Recent years the non-Hermitian physics, especially parity-time ($\mathcal {PT}$) symmetry [1–7], has attracted much attention in the society of optics, because it provides an additional degree of freedom in manipulating the dynamics of optical waves. Nevertheless, the requirement on proper strength of gain and loss effects hinders the realistic applications of $\mathcal {PT}$ symmetric optics. The advances of other categories of non-Hermitian optics, e.g. anti-$\mathcal {PT}$ symmetry [8–11], might overcome this drawback because gain and loss are not strictly required.

The simplest configuration in studying $\mathcal {PT}$ symmetric optics is two parallel waveguides (WGs). Such a kind configuration can be readily studied by using Maxwell’s equations, and it supports some intriguing optical effects especially the stopped light at exceptional points (EPs) [12–15] that separate the conserved and broken $\mathcal {PT}$ phases [16–20]. However, for an optical wave propagating inside a WG, it contains multiple important physical parameters especially the wavevector $k$ charactering the propagation of phase front and the Poynting vector $S$ presenting the propagation of energy flux. They carry different informations about the wave, and might have different directions of propagation [21,22]. The extreme situation is that in a negative-index material (NIM) with simultaneous negative magnetic permeability ($\mu _\text {NIM}<0$) and electric permittivity ($\epsilon _\text {NIM}<0$), where the direction of $k$ is opposite to that of $S$ [23–27]. However, non-Hermitian feature of coupled WGs containing NIM has not been extensively discussed. Only recently do we notice that Mealy et al. [28] have showed that EP of degeneracy can be obtained in two coupled WGs by a proper coupling of forward and backward waves, where the backward waves are generated by a proper designed grating.
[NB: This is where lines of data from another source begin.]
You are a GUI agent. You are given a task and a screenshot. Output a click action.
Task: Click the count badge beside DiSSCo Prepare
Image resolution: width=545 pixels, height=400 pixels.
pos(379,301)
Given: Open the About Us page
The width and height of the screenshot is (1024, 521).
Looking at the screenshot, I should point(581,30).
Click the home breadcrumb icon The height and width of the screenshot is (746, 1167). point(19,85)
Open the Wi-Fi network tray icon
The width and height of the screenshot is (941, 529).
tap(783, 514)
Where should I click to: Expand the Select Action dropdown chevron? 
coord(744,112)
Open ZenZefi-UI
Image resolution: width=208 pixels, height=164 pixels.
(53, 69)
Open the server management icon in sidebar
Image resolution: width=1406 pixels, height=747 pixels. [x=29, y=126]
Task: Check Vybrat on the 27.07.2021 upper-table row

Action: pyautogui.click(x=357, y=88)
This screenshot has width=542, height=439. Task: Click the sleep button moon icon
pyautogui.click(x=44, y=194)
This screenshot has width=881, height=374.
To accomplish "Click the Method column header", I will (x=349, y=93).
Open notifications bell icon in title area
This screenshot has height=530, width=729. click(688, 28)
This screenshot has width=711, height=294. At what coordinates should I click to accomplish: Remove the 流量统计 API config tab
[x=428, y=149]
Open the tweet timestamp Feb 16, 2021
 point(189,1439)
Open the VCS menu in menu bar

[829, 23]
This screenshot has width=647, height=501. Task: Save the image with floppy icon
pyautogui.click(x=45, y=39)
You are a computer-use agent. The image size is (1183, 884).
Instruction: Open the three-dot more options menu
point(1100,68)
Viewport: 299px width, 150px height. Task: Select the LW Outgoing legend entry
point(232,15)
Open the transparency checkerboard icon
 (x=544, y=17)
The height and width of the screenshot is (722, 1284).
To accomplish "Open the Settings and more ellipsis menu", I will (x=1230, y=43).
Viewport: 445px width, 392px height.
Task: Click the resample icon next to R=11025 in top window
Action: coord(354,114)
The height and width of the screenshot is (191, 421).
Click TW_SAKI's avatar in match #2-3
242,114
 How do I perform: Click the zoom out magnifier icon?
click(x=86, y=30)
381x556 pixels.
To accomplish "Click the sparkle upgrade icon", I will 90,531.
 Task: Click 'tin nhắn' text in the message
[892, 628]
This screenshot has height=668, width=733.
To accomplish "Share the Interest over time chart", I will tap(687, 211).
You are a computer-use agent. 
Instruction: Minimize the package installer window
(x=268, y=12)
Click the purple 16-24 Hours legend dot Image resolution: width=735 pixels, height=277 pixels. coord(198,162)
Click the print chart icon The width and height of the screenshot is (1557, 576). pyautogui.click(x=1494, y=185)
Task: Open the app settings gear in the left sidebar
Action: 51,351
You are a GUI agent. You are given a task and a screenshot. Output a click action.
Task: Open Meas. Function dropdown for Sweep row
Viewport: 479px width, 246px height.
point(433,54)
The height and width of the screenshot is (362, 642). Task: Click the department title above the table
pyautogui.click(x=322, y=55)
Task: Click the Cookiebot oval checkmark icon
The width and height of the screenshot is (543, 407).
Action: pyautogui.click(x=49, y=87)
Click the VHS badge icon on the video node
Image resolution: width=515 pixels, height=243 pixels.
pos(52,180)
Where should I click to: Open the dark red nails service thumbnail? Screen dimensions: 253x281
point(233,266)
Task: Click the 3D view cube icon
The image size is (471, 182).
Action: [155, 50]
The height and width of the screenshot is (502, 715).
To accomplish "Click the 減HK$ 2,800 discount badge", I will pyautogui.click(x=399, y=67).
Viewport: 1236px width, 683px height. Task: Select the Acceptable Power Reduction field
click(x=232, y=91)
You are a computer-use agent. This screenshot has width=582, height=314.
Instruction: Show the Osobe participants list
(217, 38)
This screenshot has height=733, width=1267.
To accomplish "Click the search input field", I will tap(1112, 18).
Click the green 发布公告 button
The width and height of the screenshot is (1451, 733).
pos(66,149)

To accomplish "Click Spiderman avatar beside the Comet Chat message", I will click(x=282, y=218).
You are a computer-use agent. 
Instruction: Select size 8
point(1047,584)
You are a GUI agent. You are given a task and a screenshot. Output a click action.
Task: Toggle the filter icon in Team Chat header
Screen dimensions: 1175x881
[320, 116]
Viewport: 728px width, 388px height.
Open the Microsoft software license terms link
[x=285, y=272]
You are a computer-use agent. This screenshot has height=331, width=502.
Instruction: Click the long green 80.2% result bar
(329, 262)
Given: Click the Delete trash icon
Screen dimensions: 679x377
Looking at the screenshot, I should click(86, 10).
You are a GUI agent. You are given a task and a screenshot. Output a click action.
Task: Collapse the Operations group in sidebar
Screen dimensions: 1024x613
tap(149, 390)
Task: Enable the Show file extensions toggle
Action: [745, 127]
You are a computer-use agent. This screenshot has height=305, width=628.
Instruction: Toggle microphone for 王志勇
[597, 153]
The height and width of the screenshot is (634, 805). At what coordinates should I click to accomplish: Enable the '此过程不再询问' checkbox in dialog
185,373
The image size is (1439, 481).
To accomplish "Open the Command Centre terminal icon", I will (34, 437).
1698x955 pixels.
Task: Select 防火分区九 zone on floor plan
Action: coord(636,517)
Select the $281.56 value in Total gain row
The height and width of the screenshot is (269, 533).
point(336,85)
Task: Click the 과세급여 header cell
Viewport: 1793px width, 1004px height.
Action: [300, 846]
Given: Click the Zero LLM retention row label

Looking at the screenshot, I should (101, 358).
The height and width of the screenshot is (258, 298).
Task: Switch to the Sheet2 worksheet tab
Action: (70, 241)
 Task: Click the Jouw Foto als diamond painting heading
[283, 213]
In this article, we check the optical waves in coupled WGs made of NIM and positive-index material (PIM). A PIM has positive magnetic permeability and electric permittivity, and covers all the dielectric materials in nature. We show that the guided modes in this system also support non-Hermitian feature, even when all the constituent media are loss-free. At a given angular frequency and WG thicknesses, the wavevector $k$ of the eigenmodes and the associated eigenvectors vary with the distance $a$ between the two WGs, and they coalesce at a critical value of $a_c$ below which the wavevector $k$ becomes complex. This phase transition point is an EP. A simple non-Hermitian coupled-mode theory is utilized to explain our results, which implies that the field dynamics induced by NIM belongs to anti-$\mathcal {PT}$ symmetry. Features at EPs including the slow-light effect are discussed.This study highlights the important novelties of NIM, especially its great potential in the study of non-Hermitian optics by bypassing many restrictions of $\mathcal {PT}$ symmetry.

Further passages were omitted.